In Part 1 of this study project I explored the motivation and data of deceptive hotel reviews provided by researchers at Cornell University.
In Part 2, I will attempt to replicate their approach using statistical and machine learning packages available from The R Project for Statistical Computing.
rm(list=ls())
library(tidyverse)
library(gridExtra) #viewing multiple plots together
# Text Mining Packages
library(tidytext)
library(tokenizers)
library("e1071")
library(tm)
library(RTextTools)
# Graphics Packages
library(ggthemes)
library(moments)
library(ggplot2)
library(scales)
library(knitr) # for dynamic reporting
library(kableExtra) # create a nicely formated HTML table
library(formattable) # for the color_tile function
publication_theme <- function() {
theme_economist() +
theme(text=element_text(family="Rockwell"),
plot.title = element_text(family="Rockwell", size=12)
)
}
publication.color.background <- '#d6e4ea'
publication.color.orange <- '#f0716f'
publication.color.cyan <- '#3cbfc2'
Project_Dir <- "/Users/amkhosla/Desktop/Statistics/Projects/Hotel_Reviews/code"
setwd(Project_Dir)
First let’s restore our recently tagged dataset: Here’s a quick refresher:
reviews.df <- as.tibble(read.csv('./files/reviews_pos.csv', stringsAsFactors = FALSE))
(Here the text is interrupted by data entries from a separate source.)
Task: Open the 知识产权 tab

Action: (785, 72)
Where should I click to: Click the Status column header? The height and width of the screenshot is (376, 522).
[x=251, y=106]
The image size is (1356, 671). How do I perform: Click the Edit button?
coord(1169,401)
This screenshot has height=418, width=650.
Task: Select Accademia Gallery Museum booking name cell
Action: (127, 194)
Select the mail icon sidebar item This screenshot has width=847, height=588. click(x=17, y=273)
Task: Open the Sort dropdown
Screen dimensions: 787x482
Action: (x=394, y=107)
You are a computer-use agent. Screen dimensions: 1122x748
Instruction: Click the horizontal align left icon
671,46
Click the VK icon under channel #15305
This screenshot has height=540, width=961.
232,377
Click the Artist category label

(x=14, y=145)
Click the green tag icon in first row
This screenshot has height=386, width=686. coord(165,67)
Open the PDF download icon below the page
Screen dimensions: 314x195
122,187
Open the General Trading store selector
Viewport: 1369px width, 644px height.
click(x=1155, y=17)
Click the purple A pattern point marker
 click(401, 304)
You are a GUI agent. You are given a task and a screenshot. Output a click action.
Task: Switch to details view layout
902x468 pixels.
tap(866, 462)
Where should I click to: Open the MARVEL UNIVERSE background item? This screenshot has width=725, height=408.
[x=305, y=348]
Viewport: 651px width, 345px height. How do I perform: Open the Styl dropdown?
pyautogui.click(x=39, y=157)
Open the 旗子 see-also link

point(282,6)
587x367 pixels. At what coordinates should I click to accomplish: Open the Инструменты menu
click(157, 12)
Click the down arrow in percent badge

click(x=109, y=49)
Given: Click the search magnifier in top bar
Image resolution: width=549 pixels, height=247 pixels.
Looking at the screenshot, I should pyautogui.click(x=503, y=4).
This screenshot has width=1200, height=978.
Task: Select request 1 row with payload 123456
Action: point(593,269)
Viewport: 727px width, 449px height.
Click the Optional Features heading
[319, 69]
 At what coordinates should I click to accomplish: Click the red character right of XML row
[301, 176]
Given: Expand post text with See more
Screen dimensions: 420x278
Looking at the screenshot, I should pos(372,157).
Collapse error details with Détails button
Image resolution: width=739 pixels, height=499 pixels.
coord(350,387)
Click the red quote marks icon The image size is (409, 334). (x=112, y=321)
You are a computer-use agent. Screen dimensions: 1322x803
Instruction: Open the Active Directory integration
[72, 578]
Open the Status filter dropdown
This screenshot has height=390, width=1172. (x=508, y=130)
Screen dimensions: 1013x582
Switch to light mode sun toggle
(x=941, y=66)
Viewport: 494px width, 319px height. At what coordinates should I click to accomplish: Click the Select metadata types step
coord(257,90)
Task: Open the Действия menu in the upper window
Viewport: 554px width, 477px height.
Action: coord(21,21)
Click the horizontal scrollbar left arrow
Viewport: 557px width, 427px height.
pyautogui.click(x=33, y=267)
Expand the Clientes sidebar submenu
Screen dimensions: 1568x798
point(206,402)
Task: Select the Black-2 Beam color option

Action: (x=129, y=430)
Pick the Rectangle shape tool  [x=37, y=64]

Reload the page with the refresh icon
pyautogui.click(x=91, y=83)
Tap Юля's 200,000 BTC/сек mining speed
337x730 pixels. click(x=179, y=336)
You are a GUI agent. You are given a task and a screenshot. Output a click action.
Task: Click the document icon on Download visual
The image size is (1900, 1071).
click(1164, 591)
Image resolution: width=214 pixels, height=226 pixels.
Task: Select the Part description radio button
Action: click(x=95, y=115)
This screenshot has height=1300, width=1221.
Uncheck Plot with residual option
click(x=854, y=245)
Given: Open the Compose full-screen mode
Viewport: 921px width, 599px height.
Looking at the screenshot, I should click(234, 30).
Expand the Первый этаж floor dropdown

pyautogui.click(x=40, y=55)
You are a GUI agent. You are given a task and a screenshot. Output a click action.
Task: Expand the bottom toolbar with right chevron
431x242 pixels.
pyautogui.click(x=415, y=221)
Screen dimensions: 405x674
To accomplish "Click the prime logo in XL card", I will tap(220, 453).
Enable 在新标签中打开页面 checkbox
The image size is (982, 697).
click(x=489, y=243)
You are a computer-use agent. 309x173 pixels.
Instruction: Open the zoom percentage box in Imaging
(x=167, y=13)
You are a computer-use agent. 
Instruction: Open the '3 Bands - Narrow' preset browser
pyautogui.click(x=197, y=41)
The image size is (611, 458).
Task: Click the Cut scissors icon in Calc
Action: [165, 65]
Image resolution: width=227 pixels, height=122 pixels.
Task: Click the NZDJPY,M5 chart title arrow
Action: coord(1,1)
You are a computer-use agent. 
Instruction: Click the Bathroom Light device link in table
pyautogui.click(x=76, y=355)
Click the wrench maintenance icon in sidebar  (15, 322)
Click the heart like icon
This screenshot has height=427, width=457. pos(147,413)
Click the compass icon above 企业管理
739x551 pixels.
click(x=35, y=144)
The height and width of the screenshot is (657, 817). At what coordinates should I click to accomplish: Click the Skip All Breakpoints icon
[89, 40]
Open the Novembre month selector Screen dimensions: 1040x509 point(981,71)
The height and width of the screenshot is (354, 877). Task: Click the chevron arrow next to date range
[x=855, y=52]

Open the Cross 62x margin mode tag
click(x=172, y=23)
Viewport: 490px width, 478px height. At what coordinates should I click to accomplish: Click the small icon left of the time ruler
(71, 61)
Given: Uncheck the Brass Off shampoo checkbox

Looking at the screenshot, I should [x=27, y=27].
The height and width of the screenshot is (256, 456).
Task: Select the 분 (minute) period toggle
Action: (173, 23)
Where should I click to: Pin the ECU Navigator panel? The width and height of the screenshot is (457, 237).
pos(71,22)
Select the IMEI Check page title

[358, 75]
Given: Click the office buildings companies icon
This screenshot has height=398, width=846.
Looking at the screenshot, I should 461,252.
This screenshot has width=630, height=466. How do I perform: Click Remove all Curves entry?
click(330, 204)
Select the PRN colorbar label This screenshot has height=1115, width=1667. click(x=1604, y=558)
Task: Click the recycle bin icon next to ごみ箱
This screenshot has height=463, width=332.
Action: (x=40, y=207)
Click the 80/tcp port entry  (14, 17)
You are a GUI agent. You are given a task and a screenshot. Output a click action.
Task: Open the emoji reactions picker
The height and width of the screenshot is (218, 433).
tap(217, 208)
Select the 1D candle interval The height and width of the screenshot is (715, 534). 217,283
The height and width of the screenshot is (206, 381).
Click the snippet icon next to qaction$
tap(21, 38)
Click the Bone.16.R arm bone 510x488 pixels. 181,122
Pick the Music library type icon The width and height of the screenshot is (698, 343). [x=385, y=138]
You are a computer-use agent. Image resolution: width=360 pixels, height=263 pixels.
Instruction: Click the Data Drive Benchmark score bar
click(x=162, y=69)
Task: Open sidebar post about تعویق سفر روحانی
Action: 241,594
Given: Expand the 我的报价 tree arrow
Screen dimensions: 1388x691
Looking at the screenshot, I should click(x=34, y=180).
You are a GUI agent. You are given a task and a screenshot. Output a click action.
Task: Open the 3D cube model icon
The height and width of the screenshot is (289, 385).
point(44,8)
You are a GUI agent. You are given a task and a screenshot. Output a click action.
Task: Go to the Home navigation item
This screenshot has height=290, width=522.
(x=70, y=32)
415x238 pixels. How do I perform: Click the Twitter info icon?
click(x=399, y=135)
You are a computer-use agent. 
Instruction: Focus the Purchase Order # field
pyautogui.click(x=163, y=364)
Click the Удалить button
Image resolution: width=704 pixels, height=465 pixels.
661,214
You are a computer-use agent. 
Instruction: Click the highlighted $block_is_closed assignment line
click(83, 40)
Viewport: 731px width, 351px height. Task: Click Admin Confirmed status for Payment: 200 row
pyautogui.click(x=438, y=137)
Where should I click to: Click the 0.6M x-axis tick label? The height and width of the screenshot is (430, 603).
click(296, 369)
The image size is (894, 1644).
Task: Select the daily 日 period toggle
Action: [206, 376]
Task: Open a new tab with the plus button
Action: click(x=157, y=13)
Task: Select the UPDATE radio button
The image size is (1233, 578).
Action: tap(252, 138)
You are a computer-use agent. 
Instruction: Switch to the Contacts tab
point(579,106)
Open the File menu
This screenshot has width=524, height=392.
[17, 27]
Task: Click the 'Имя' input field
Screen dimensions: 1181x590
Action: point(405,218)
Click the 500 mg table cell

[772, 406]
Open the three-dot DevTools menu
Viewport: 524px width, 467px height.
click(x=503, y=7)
names(reviews.df)[names(reviews.df)=="X1"] <- "word_id"
names(reviews.df)[names(reviews.df)=="Truthfulness"] <- "truthfulness"
names(reviews.df)[names(reviews.df)=="Polarity"] <- "polarity"
reviews.df <- reviews.df %>%
filter(word != '#NAME?') %>%
select(-entity)
tag_pos <- function(anIndex) {
return(paste(reviews.df[anIndex,]$lemma, '/', reviews.df[anIndex,]$pos, sep =''))}
reviews.df$word <- sapply(1:length(reviews.df$word),tag_pos)
kable(reviews.df[1:15,], format = "markdown")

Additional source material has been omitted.